Concernant le solde commercial, le secrétaire d'Etat a confirmé qu'il avait perdu de sa signification, tout en indiquant que les performances médiocres du commerce extérieur français révélaient la moindre compétitivité de l'économie française et exigeaient de mettre l'accent sur les nouveaux métiers dans le secteur de l'environnement et du développement durable. Sur le sujet de la réforme du capitalisme, il a jugé que les trois axes de réforme évoqués par M. Marcel Deneux étaient bien à l'ordre du jour du sommet mondial du 15 novembre 2008.

En réponse à M. Bruno Retailleau, il a précisé que le compte d'affectation spéciale, créé pour la gestion et la valorisation des ressources tirées de l'utilisation du spectre hertzien, avait deux objectifs : optimiser l'usage du spectre et valoriser le patrimoine immatériel de l'Etat par le biais de redevances. Il a aussi annoncé la cession prochaine de la bande 830-862 Mhz par le ministère de la défense (qui l'utilise aujourd'hui pour le système Felin) et le lancement prochain de la procédure d'attribution (d'ici à fin 2009, pour ne pas prendre de retard par rapport à la Suède et au Royaume-Uni). Il a confirmé que le projet de taxation des ventes sur internet pour les particuliers n'était plus à l'ordre du jour.

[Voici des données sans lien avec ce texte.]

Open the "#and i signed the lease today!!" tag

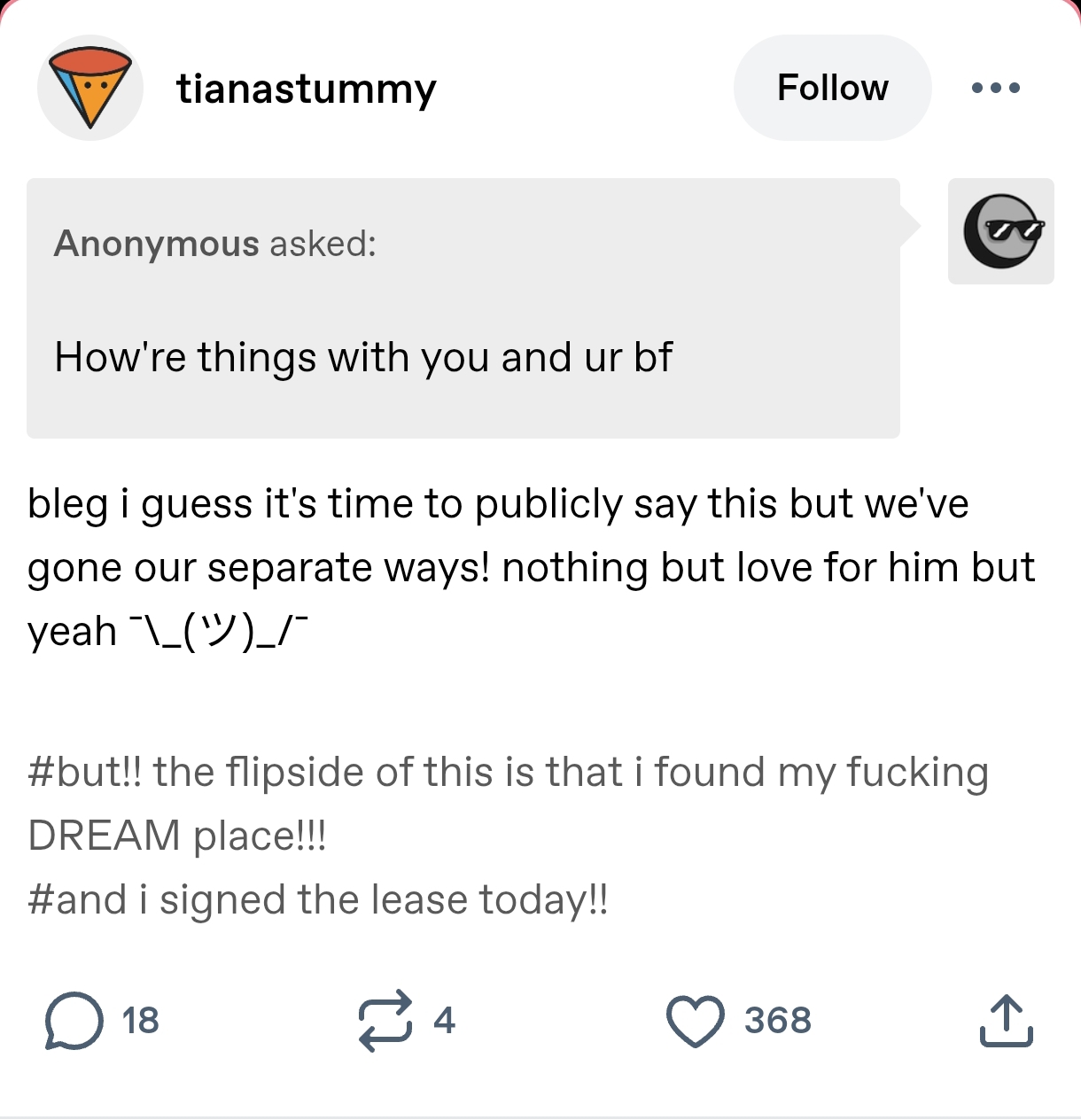(x=318, y=900)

En réponse à M. Rémy Pointereau, le secrétaire d'Etat a confirmé qu'Ubifrance constituait le coeur de la réforme du soutien public à l'exportation. Il est également convenu que l'internationalisation des pôles de compétitivité et la place des PME dans ces pôles étaient décisives et représentaient l'objectif majeur de la phase II du plan « pôles de compétitivité », qui laissait un sursis aux pôles n'ayant pas atteint les objectifs qui leur sont fixés. Il a relevé que cette politique de « clusters » tendait à se généraliser dans l'Union européenne et qu'il était dans l'intérêt des PME de se structurer pour mieux y accéder.

En réponse à M. Claude Biwer, il a rappelé que les pôles d'excellence rurale relevaient des crédits consacrés à l'aménagement du territoire et gérés par M. Hubert Falco, secrétaire d'Etat chargé de l'aménagement du territoire. Il a par ailleurs indiqué que les contraintes de qualification professionnelle applicables aux organismes vendant des voyages seraient allégées par le Gouvernement, un stage de formation professionnelle pouvant équivaloir à une qualification ou à un diplôme. Enfin, concernant les débits de tabac, il a reconnu que les transferts de licence restaient complexes jusqu'à l'expiration du moratoire prévue fin 2009.

Répondant à M. Alain Fouché, le secrétaire d'Etat a fait observer que le médiateur du crédit, relayé par les directeurs départementaux de la Banque de France, travaillerait à résoudre les difficultés particulières que pourraient rencontrer certaines personnes dans l'accès au financement. Sans méconnaître le libre arbitre inhérent au métier de banquier, il a souhaité qu'une attitude excessivement prudentielle des banques, à la faveur de la crise, n'accélère pas les difficultés des entreprises.